In the Ganges Plain, under the direct control of the Guptas, the king was the focus of administration assisted by the princes, ministers and advisers. Princes also held positions rather like viceroys of provinces. The province (desha, rashtra or bhukti) was divided into a number of districts (pradesha or vishaya), each district having its own administrative offices. But for all practical purposes local administration was distant from the center. Decisions, whether of policy or in the relation to individual situations, were generally taken locally, unless they had a specific bearing on the policy or orders of central authority.

This was significantly different from the Mauryan administration. Whereas Ashoka insisted that he be kept informed of what happening, the Guptas seemed satisfied with leaving it to the kumaramatyas and ayuktakas. Admittedly, a taut administration is described in the Arthashastra, but this was a normative text and the evidence from inscriptions and seals suggests that the Gupta administration was more decentralized, with officials holding more than one of office. Harsha’s tours were similar to those of a royal inspector since he looked into the general working of administration and tax collection, listened to complaints and made charitable donations.

Villages were of various categories: grama, palli, hamlet; gulma, a military settlement in origin; khetaka, also a hamlet; and so on. They came under the control of rural bodies consisting of the headman and the village elders, some of whom held the office of the grama-adhyaksha or the kutumbi. In urban administration each city had a council consisting of the nagarashreshthin, the person who presided over the city corporation, the sarthavaha, the chief representative of the guild of merchants, the prathama-kulika, a representative of the artisans, and the prathama- kayastha, the chief scribe. A difference between this council and the committee described by Megasthenes and Kautilya is that the earlier government appointed the committees, whereas in the Gupta system the council consisted of local representatives, among whom commercial interests often predominated.

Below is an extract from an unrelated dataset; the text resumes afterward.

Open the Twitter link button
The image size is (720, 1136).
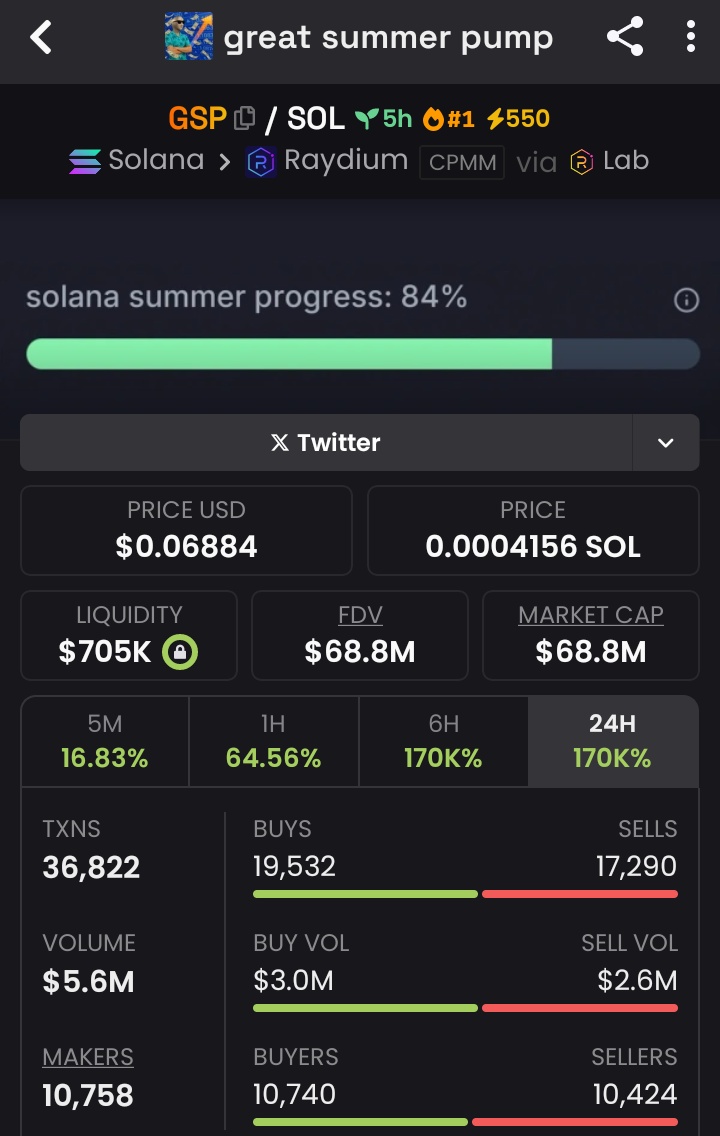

If the Mauryan state was primarily concerned with collecting revenue from an existing economy, or expanding peasant agriculture through the intervention of the state, the Gupta state and its contemporaries made initial attempts at restructuring the agrarian economy. The system developed from the notion that granting land as a support to the kingship could be more efficacious that the performance of a sacrifice, and that land was appropriate as a mahadanaor ‘great gift’. This investment by the king was also intended to improve the cultivation of fertile, irrigated lands and to encourage the settlement of wasteland. Peripheral areas could therefore be brought into the larger agrarian economy, and the initial grants tended not to be in the Ganges heartland but in the areas beyond. There was gradually less emphasis on the state in establishing agricultural settlements, with recipients of land grants being expected to take the initiative.